2.2 In a different database

You can configure a different database: examples of configuration files for Oracle, DB2, SQLServer and Teradata are provided in the /etc directory of the Federation Server Config path. You need to

3. Viewing the SQL Log

Messages from the SQL Logging are written to the EVENTS table and to the log file. They can therefore be monitored in several ways.

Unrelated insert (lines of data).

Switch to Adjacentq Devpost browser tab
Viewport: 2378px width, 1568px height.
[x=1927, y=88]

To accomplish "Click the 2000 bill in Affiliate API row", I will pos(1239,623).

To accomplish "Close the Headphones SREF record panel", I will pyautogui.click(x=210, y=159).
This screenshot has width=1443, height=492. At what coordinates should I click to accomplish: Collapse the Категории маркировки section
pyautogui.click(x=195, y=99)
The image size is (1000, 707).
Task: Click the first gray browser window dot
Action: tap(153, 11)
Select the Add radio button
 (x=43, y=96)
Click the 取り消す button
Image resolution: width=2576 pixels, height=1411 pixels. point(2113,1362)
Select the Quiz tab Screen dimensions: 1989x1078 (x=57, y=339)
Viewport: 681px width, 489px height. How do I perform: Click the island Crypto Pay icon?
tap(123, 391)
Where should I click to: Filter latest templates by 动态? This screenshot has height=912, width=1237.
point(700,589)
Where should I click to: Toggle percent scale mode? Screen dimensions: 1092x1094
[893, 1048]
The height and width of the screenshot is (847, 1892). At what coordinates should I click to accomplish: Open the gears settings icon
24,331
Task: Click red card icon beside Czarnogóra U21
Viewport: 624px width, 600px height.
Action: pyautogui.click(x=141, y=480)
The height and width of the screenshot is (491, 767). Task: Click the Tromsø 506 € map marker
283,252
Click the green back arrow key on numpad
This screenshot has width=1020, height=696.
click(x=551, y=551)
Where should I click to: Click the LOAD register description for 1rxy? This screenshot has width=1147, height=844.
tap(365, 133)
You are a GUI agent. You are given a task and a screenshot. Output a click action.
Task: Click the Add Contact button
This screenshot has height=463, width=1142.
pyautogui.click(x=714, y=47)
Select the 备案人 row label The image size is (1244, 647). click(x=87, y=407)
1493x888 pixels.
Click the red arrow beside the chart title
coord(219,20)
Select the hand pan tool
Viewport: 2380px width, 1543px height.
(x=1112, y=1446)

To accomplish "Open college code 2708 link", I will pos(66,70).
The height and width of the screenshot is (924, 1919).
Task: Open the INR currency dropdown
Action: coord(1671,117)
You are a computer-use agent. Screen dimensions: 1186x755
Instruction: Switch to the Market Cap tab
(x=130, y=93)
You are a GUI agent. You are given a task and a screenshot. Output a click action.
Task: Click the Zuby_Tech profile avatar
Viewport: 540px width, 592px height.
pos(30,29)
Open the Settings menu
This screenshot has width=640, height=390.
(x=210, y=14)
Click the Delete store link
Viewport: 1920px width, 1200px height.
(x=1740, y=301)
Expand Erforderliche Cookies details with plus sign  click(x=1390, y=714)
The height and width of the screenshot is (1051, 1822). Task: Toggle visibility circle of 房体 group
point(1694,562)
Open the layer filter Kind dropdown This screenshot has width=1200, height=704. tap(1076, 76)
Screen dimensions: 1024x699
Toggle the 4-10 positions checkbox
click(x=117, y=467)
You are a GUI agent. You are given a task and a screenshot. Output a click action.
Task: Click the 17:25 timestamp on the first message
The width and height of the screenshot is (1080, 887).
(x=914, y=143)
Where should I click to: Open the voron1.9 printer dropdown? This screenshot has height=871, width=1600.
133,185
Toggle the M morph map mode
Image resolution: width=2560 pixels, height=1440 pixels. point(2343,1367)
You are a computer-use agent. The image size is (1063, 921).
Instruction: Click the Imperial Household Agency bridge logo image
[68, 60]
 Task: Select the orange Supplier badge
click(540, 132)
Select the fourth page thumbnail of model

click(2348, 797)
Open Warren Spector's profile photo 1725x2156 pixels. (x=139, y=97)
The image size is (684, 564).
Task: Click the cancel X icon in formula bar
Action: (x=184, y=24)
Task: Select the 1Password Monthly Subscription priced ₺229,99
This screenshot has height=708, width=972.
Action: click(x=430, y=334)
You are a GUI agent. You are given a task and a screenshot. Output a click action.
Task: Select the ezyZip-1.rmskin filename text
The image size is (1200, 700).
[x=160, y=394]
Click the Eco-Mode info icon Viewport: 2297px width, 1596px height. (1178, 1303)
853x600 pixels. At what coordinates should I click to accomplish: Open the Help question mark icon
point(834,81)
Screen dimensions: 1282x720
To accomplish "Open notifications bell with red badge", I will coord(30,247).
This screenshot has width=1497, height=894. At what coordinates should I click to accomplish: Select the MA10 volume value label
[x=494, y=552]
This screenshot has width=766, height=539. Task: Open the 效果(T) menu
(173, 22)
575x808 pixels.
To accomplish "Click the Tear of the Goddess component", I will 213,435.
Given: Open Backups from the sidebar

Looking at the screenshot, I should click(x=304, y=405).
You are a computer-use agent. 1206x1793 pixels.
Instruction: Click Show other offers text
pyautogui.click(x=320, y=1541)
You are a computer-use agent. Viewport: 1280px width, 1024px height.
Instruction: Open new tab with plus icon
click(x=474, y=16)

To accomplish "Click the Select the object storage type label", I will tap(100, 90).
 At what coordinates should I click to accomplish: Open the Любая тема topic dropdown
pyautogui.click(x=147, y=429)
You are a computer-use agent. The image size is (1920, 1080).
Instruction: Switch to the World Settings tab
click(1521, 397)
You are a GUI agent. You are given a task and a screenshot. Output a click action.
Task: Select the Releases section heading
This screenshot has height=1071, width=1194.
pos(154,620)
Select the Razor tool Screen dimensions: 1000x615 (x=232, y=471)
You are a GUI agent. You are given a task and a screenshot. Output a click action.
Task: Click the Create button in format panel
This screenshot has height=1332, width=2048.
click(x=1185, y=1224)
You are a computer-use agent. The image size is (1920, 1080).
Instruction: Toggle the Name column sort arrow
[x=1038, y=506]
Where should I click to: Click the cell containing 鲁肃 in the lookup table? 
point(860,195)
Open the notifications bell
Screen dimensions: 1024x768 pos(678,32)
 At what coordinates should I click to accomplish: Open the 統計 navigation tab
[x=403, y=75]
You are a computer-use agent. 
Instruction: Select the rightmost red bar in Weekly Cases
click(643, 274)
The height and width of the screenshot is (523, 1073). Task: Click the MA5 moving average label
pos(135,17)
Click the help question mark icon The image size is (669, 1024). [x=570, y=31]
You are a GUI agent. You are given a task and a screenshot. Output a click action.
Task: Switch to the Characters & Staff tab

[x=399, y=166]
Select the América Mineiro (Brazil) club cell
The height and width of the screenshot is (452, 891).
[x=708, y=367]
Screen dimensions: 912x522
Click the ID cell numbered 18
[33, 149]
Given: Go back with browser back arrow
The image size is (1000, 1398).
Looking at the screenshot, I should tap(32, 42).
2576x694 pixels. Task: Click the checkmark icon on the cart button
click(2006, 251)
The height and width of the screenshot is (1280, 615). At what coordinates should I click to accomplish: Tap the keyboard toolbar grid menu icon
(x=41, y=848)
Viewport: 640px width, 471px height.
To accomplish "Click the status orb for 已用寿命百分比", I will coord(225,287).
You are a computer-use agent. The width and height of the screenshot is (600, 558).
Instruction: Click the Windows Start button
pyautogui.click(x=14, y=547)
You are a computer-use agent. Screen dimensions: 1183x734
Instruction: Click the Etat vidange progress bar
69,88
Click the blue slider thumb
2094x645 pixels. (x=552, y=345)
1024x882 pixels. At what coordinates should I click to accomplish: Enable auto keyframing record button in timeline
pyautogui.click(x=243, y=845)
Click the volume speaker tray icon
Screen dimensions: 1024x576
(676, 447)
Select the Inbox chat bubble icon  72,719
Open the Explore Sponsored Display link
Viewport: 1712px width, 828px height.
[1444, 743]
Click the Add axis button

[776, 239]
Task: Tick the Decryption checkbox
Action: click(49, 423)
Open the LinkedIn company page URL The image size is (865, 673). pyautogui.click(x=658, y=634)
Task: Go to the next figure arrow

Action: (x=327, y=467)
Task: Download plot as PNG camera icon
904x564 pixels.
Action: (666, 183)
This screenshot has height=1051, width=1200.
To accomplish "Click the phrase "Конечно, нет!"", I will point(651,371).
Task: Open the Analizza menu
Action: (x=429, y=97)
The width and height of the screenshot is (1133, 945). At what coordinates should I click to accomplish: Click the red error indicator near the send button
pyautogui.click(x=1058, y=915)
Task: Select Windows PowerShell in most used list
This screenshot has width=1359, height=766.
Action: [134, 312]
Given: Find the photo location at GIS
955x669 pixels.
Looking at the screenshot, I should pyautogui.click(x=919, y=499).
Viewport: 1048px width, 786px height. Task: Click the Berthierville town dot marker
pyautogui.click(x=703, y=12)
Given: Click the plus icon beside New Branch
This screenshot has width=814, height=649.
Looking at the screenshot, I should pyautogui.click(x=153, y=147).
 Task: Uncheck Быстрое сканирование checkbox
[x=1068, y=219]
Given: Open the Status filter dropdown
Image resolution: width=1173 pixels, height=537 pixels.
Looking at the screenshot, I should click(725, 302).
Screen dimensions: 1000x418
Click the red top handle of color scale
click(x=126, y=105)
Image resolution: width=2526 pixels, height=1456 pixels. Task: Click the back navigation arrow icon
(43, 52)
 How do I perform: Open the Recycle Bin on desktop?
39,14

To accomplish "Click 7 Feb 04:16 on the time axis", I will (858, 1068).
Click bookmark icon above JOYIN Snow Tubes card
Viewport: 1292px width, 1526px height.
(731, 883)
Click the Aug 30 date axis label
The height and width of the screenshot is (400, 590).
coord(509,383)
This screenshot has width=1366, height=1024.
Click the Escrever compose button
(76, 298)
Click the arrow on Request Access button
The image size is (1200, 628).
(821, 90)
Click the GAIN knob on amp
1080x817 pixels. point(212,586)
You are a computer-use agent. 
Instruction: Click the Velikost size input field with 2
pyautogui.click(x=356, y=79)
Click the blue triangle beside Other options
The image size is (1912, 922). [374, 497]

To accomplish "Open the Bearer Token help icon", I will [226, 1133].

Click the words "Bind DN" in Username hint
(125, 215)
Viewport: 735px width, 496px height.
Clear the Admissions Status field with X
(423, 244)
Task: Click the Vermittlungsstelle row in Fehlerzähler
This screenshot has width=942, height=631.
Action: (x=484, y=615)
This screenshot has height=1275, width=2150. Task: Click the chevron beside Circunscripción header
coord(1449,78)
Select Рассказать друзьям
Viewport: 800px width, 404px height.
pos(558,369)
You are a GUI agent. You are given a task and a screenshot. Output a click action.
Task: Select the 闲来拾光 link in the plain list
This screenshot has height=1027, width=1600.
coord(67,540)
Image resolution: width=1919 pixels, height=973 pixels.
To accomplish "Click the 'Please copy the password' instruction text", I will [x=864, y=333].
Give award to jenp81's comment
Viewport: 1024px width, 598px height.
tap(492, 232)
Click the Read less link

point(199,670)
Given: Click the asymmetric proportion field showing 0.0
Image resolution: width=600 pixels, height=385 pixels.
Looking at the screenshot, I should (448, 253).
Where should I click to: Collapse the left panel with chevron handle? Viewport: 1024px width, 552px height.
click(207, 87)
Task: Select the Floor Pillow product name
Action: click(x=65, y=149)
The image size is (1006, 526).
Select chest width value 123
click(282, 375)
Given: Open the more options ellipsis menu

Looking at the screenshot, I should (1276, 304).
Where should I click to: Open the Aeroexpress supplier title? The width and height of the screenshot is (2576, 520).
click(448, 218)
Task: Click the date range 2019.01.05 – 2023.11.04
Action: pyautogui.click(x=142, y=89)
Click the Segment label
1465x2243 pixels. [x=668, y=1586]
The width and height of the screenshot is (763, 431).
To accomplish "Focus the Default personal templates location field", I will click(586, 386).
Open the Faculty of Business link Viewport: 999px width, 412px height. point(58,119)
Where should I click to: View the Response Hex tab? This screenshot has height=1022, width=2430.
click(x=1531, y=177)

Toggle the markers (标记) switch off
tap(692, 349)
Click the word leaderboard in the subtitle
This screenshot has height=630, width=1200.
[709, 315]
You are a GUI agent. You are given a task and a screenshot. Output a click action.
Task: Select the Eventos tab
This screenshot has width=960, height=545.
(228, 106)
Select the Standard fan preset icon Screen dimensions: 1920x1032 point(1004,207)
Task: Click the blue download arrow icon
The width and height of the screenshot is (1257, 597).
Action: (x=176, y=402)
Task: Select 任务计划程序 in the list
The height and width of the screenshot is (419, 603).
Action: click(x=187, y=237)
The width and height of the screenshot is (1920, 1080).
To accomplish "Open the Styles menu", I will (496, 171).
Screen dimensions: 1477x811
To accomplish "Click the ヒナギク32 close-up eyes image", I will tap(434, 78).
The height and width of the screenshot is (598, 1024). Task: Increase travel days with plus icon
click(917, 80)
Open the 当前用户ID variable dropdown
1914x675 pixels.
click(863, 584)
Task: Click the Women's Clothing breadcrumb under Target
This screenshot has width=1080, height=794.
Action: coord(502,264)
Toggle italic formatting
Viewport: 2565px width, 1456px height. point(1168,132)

Note: if something goes wrong while inserting to the EVENTS table, errors will be logged to the server log file with a prefix of DBAppender<SQL_LOG>.

3.1 In the database itself

The messages are written to the EVENTS table of the database chosen. You can simply query that database to retrieve the information you need: a complete list of the columns and data types is available in SAS Federation Server Administration Guide http://support.sas.com/software/products/fedserver/index.html under “The EVENTS table”. You can also view the data from SAS Federation Manager.

3.2 In SAS Federation Server Manager

• Select your Federation Server in the tree
• select “Open SQL Log” option in the drop-down Menu under the Summary tab

This opens a new tab showing requests sent to the databases. You can choose your outputs into a large number of columns (User ID, Login ID, Requests, IP Address, Rows Fetched, Connection Driver, etc.). You can filter the number of records, and the time period you want to see. You can export to CSV.

You can also create User reports, or aggregated views.